== Work instructions ==
Your copy should begin at the line containing "Screen dimensions: 1456x819" and end at the last line of the records; transcribe those lines exactly and leave out every picture.

(Collected data)
........
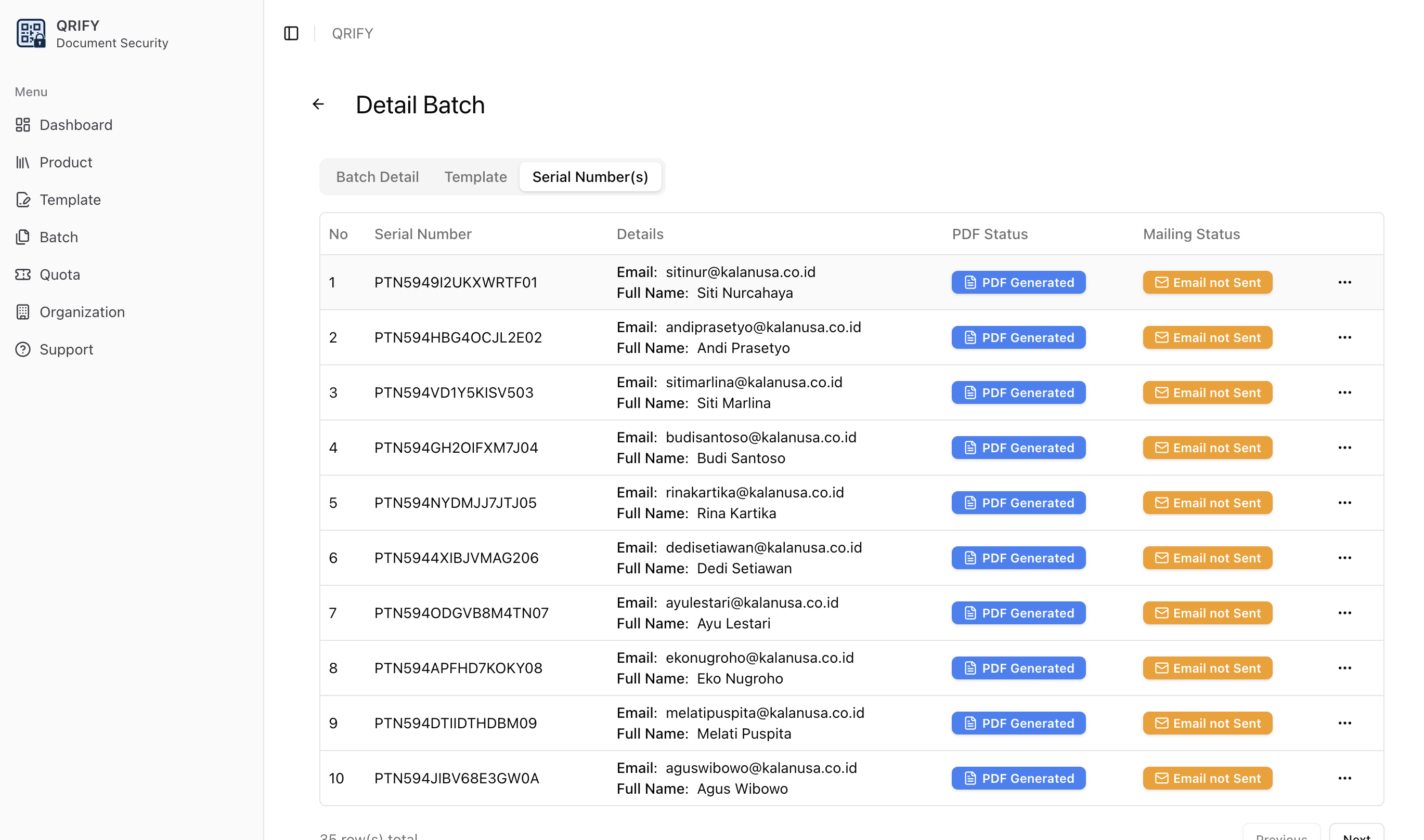
Task: Select the Product menu icon
Action: pyautogui.click(x=23, y=162)
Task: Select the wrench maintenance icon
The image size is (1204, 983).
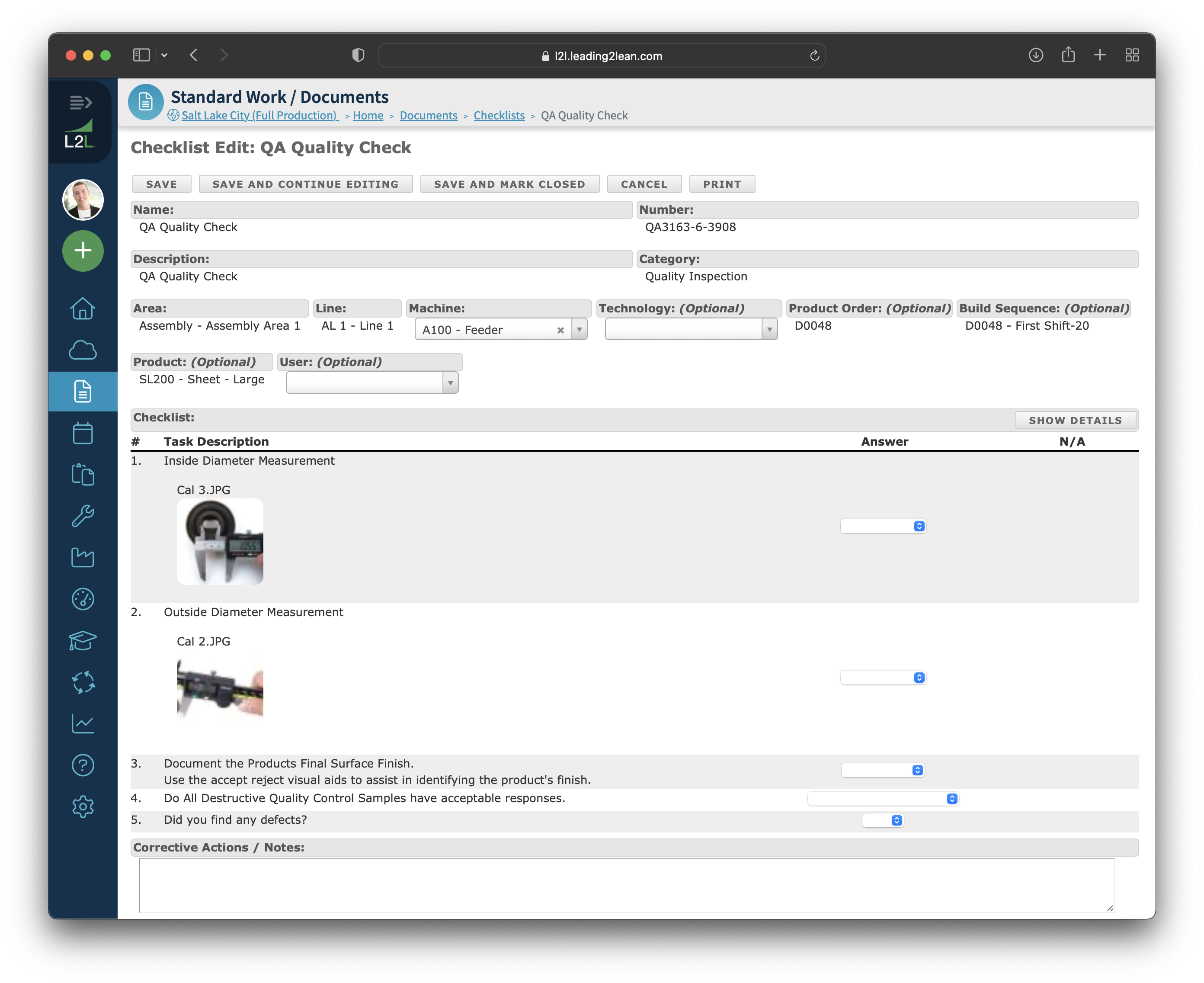Action: pos(83,516)
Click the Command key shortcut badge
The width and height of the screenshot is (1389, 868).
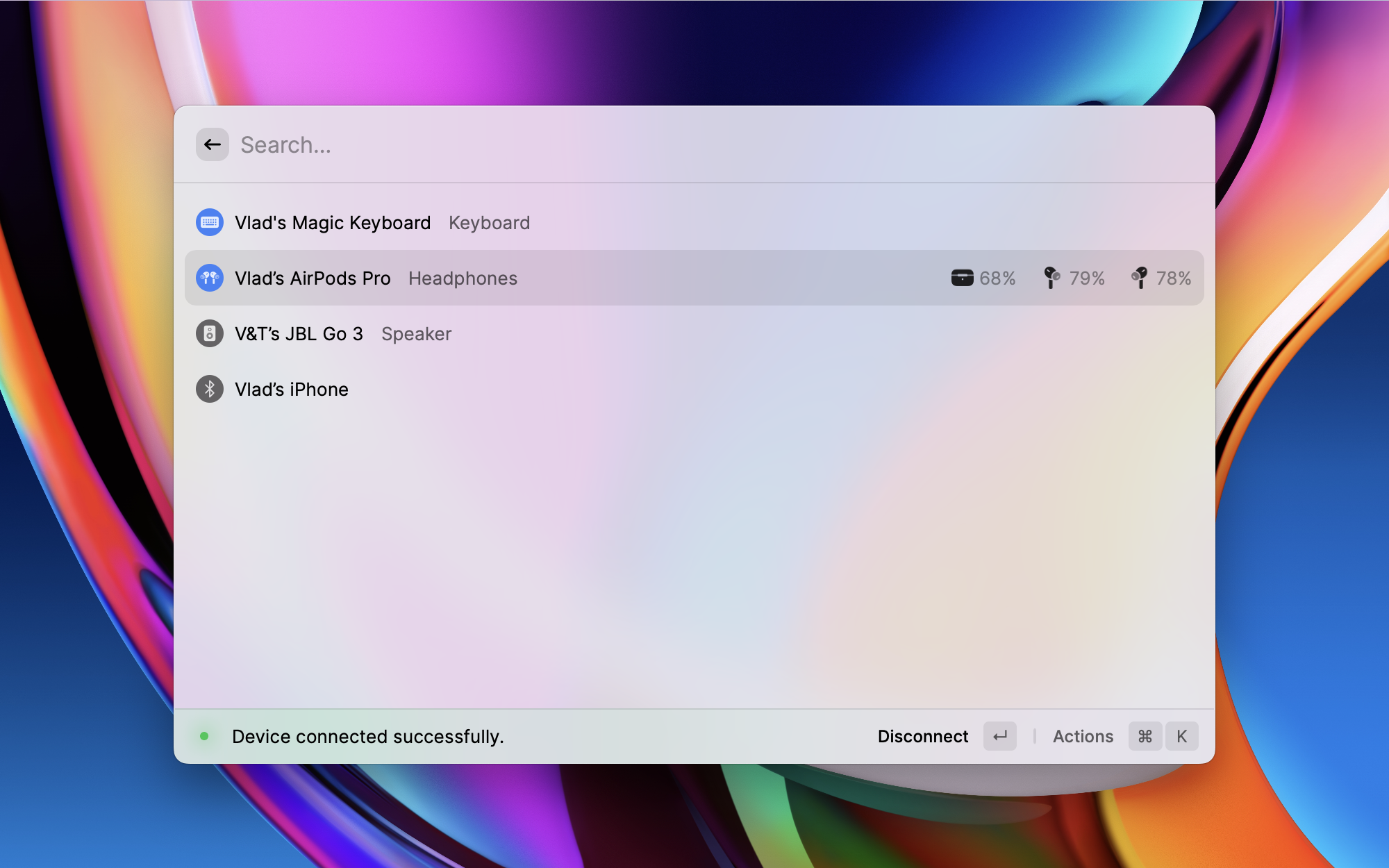point(1145,736)
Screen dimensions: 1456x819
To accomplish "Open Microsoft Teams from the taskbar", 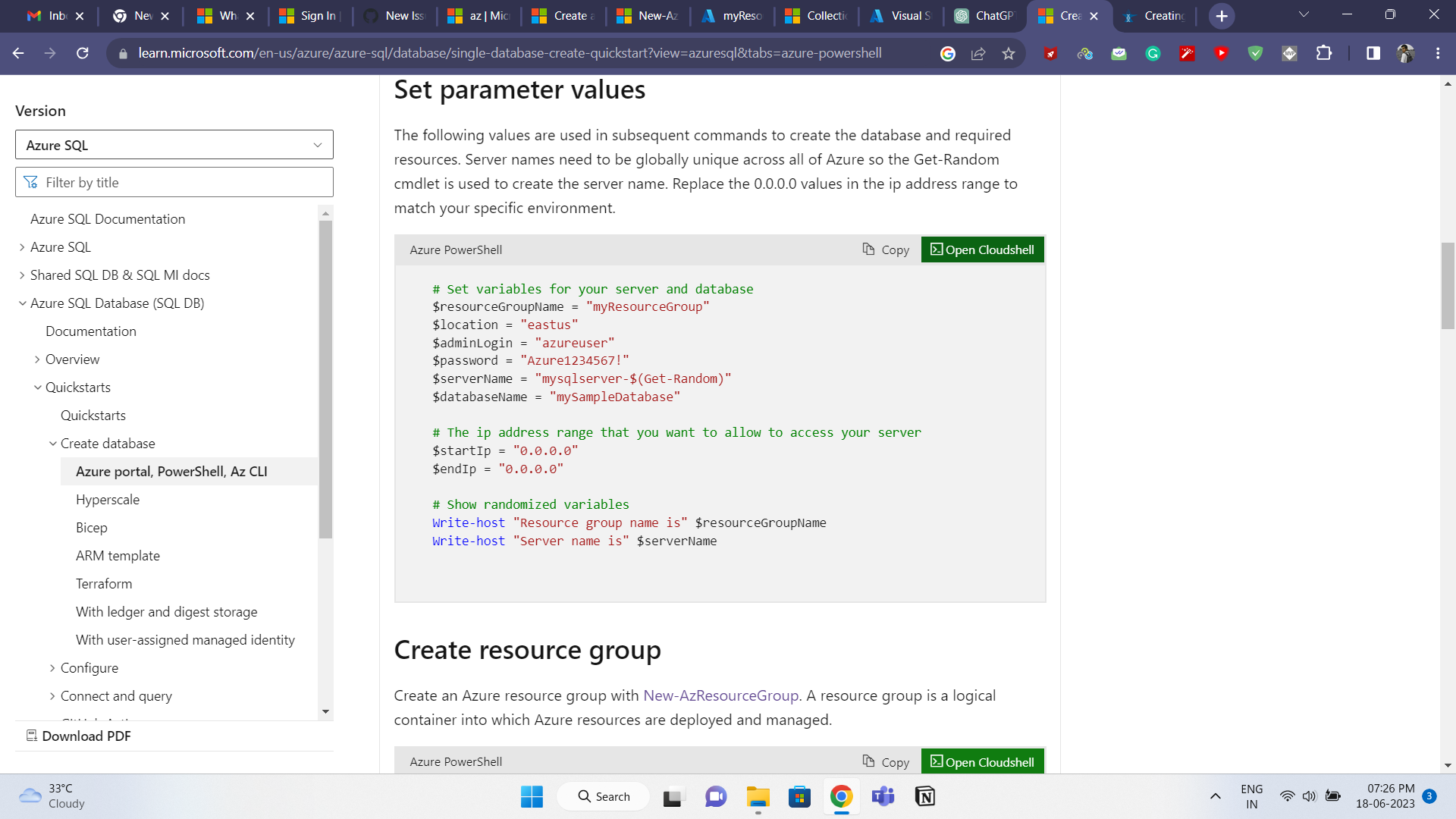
........
== Finished task ==
Screen dimensions: 1456x819
To accomplish "Open Microsoft Teams from the taskbar", 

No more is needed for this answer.